Un evento per celebrare due importanti traguardi, e per continuare a guardare verso obiettivi futuri: in una partecipata cerimonia tenutasi nei giorni scorsi a Latiano (BR), il Club ASTOR (Auto Moto Storiche, che il mese scorso è stato riconosciuto da ACI Storico tra i primi Club in Italia per vivacità ed attività, ha festeggiato i vent’anni di nascita del sodalizio ed i dieci di affiliazione ad ACI Storico.
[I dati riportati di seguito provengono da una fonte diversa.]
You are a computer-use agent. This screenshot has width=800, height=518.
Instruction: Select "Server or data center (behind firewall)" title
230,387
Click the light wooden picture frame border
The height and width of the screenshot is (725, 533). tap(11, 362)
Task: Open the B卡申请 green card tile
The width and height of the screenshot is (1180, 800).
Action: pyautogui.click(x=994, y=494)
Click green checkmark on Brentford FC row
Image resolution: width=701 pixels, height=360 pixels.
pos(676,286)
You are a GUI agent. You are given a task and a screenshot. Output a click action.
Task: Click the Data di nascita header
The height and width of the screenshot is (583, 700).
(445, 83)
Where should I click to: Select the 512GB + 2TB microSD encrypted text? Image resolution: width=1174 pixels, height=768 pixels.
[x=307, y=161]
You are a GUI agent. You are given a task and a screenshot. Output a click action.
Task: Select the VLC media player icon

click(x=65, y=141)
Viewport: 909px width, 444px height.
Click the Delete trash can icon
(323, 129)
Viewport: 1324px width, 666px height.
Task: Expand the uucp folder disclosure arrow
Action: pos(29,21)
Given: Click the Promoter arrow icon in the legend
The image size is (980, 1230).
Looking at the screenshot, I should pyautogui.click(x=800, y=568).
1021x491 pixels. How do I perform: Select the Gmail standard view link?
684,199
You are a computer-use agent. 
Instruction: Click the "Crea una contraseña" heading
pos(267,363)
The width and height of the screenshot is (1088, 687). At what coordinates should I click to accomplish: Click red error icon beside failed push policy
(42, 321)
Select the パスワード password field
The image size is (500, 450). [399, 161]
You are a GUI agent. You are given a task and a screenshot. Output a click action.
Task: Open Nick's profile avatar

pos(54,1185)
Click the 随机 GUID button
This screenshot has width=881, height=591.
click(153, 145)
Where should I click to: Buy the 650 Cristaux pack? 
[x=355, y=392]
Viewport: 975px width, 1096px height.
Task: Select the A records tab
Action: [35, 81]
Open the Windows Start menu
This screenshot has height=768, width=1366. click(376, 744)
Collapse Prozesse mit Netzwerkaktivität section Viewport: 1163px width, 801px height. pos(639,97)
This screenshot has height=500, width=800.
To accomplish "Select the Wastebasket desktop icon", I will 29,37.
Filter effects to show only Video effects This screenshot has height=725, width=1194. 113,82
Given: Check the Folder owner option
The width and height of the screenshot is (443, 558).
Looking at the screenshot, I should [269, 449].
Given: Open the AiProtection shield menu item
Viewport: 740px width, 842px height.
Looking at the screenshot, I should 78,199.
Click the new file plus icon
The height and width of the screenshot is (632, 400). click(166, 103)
Nel grande salone di Parco dei Pini, alla presenza di autorità istituzionali e degli esponenti ACI di tutta la regione, è stato snocciolato il lungo ed emozionante percorso che ha portato al raggiungimento del riconoscimento nazionale.
“Amare le auto vuol dire conservarle, tutelarle e trasmettere cultura e storia di un’epoca – ha dichiarato il sindaco di Latiano Mino Maiorano-. Il gruppo del Club Astor lo fa con tanta maestria, tanta passione e tanto sacrificio, i cittadini di Latiano sono orgogliosi di avere questa bellissima realtà associativa nel proprio territorio”.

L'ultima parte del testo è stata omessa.